Science Envoy Travels to South Africa
U.S. Science Envoy Dr. Gebisa Ejeta will travel to South Africa May 16 - 20 as part of President Obama’s initiative to strengthen science and education ties. Dr. Ejeta will identify areas for cooperation on agricultural biotechnology, food security, public-private partnerships, capacity building, and science education, through his meetings with senior government officials, ministers, and representatives from the scientific, education, nonprofit, and business communities.
Dr. Ejeta is a prominent agronomist and Distinguished Professor of Plant Breeding and Genetics and International Agriculture. He was a member of the team that launched the Alliance for Green Revolution in Africa. Dr. Ejeta is the recipient of the 2009 World Food Prize. His research is focused on grain sorghum, which is the fifth most important cereal crop in the world and second most important feed crop in the United States.

+ + +

WHAT TO DO:
**a)** Reproduce word for word the stretch of the science envoy announcement from "Science Envoy Travels" through "and business communities.".
**b)** Put this sentence from the science envoy announcement into Spanish: "He was a member of the team that launched the Alliance for Green Revolution in Africa."
**c)** Answer these questions using the science envoy announcement.
(i) On what dates will Dr. Ejeta travel to South Africa?
(ii) What award did Dr. Ejeta receive?
(iii) Where does grain sorghum rank among cereal crops in the world?

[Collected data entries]
+ + +

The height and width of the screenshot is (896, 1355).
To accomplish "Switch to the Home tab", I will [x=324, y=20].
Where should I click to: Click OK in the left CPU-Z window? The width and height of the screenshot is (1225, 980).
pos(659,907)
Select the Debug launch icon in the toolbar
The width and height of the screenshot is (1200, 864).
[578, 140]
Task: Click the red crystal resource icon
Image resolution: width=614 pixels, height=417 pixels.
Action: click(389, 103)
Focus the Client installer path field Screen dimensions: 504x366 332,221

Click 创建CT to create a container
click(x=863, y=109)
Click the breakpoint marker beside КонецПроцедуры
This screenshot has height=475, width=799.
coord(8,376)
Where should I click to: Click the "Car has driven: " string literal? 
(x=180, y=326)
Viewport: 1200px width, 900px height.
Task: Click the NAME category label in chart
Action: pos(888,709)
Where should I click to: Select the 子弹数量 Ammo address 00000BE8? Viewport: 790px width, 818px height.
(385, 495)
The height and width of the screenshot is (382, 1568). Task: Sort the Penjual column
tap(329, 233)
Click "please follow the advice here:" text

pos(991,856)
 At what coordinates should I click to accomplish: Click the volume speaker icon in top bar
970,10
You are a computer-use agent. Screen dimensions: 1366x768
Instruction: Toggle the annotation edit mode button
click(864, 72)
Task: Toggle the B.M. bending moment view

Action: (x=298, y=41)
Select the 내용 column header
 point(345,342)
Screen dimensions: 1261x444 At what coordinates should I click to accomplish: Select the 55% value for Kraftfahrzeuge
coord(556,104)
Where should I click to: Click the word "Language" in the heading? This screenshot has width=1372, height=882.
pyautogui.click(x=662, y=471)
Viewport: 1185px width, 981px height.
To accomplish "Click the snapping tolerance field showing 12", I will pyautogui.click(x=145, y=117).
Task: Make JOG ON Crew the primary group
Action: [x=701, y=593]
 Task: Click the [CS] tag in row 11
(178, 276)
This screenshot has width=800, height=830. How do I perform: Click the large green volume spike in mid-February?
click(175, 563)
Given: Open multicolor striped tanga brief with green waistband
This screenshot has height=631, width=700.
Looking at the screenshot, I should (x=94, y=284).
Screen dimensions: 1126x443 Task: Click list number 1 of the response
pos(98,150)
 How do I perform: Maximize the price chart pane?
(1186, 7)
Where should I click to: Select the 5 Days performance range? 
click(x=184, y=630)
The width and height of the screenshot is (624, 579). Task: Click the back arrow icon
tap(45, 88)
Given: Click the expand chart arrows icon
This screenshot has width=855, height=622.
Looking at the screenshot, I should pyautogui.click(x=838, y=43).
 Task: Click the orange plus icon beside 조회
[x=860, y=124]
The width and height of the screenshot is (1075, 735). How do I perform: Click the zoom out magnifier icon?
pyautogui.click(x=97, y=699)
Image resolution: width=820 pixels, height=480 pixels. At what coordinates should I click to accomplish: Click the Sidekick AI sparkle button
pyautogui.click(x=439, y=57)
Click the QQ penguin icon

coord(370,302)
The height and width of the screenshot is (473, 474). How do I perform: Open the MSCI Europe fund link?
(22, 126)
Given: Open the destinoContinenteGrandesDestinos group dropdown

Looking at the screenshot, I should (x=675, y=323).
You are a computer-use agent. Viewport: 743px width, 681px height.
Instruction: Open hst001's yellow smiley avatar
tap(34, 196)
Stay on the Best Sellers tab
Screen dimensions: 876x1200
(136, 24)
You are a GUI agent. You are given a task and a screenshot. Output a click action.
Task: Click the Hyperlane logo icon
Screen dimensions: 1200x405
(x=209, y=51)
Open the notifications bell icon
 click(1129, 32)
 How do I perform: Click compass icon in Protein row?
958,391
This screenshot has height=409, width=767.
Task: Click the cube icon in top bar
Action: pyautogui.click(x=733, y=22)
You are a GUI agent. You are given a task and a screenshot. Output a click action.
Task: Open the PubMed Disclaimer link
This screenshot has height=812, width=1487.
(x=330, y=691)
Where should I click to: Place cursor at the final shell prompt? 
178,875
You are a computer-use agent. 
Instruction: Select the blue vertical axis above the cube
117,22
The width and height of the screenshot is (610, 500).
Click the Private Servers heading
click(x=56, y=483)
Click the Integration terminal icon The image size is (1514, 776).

+ + +

TASK RESULTS:
**a)**
Science Envoy Travels to South Africa
U.S. Science Envoy Dr. Gebisa Ejeta will travel to South Africa May 16 - 20 as part of President Obama’s initiative to strengthen science and education ties. Dr. Ejeta will identify areas for cooperation on agricultural biotechnology, food security, public-private partnerships, capacity building, and science education, through his meetings with senior government officials, ministers, and representatives from the scientific, education, nonprofit, and business communities.

**b)** Fue miembro del equipo que lanzó la Alianza para una Revolución Verde en África.

**c)**
(i) May 16 - 20
(ii) The 2009 World Food Prize
(iii) Fifth most important